Liao, H., Liu, C., Ai, C. et al. Mesophilic and thermophilic viruses are associated with nutrient cycling during hyperthermophilic composting ISME J (2023).
A new study has revealed a significant but previously overlooked role of viruses in composting, specifically in the breakdown of organic matter. Traditionally, the focus has been on bacteria’s role in nutrient cycling within compost. However, this research, using advanced techniques, explored the dynamics between compost bacteria and their viruses in an industrial-scale composting process, particularly in a hyperthermophilic environment where temperatures reach up to 90 degrees Celsius.
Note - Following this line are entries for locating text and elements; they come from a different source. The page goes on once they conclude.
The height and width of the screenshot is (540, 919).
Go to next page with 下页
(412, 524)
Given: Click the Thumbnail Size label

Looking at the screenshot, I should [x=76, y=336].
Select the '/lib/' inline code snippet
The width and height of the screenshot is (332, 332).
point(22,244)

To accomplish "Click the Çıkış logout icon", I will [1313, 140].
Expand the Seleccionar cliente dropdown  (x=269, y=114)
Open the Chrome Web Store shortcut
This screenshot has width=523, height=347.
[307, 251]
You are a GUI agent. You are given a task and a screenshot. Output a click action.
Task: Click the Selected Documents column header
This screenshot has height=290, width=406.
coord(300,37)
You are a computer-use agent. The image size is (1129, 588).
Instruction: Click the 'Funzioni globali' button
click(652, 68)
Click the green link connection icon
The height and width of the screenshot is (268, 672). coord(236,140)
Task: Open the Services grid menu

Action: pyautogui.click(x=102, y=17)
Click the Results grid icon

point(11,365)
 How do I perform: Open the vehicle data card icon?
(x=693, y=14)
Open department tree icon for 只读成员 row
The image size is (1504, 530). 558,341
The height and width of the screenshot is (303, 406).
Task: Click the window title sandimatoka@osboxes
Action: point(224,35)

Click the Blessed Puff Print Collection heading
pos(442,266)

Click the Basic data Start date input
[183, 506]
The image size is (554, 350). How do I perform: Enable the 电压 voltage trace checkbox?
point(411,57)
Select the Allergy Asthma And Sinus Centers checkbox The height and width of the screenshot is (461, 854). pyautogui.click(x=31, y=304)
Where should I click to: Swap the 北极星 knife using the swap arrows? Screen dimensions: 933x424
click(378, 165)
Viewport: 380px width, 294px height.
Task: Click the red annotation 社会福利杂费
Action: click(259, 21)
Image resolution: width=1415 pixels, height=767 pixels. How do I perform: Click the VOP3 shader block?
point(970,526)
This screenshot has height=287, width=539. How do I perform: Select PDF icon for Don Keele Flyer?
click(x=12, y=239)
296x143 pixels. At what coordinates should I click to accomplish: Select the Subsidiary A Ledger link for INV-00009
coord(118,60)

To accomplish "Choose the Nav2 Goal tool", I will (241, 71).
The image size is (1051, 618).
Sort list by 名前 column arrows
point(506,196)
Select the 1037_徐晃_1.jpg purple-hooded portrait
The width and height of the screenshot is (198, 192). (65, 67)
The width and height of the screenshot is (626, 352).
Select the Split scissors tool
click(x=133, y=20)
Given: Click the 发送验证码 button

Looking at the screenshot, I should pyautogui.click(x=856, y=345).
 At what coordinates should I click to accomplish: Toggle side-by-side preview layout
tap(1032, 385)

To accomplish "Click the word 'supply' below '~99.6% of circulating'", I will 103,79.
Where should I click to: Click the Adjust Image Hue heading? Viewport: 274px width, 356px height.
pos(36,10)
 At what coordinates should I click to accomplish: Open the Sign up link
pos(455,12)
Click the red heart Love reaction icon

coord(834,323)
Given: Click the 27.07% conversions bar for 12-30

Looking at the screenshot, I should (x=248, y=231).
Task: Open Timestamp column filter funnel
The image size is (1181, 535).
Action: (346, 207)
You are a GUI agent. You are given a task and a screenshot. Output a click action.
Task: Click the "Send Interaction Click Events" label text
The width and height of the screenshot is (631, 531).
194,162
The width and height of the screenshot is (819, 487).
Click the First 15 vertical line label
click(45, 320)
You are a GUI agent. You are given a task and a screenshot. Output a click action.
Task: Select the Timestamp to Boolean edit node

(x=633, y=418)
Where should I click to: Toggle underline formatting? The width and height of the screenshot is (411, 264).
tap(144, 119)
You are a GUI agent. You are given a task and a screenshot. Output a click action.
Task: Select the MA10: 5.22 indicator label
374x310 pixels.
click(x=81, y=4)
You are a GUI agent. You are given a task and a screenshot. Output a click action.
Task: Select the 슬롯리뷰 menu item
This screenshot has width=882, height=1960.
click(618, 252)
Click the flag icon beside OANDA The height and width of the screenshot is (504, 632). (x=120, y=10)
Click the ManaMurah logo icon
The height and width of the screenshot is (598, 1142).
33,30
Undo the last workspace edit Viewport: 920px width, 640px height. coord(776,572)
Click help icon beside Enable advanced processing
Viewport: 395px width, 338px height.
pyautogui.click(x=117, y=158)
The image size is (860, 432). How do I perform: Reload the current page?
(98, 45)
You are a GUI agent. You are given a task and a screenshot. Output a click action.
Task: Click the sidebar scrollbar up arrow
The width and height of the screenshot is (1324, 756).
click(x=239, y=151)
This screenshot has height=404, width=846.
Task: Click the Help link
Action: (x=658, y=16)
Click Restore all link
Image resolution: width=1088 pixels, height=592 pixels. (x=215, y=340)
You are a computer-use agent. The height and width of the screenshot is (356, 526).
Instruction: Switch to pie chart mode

The study discovered that as bacterial populations in the compost increase, so do the populations of viruses that specifically target these bacteria. This relationship significantly influences the composting process by altering the microorganism community. A higher virus-to-bacteria ratio was found to correlate with increased nutrient retrieval from organic materials, indicating that viruses are essential in ecosystem functioning and nutrient cycling in compost.
Interestingly, these DNA viruses contribute to breaking down bacteria and utilizing bacterial genes to process carbon and nutrients, thereby aiding the recycling of organic waste in compost. Not all viruses were detrimental to bacteria; some even enhanced bacterial survival under environmental stress.
The research suggests that viruses could serve as indicators of composting efficacy, potentially helping commercial composters optimize the process. Although the study focused on hyperthermophilic composting, a method not typically used in home composting, it opens new avenues in understanding the role of viruses in soil and compost ecosystems. Until now, the role of viruses in nutrient cycling had been well-studied in oceanic environments but not in soil or compost, marking this as a pioneering study in understanding their crucial role in composting ecosystems.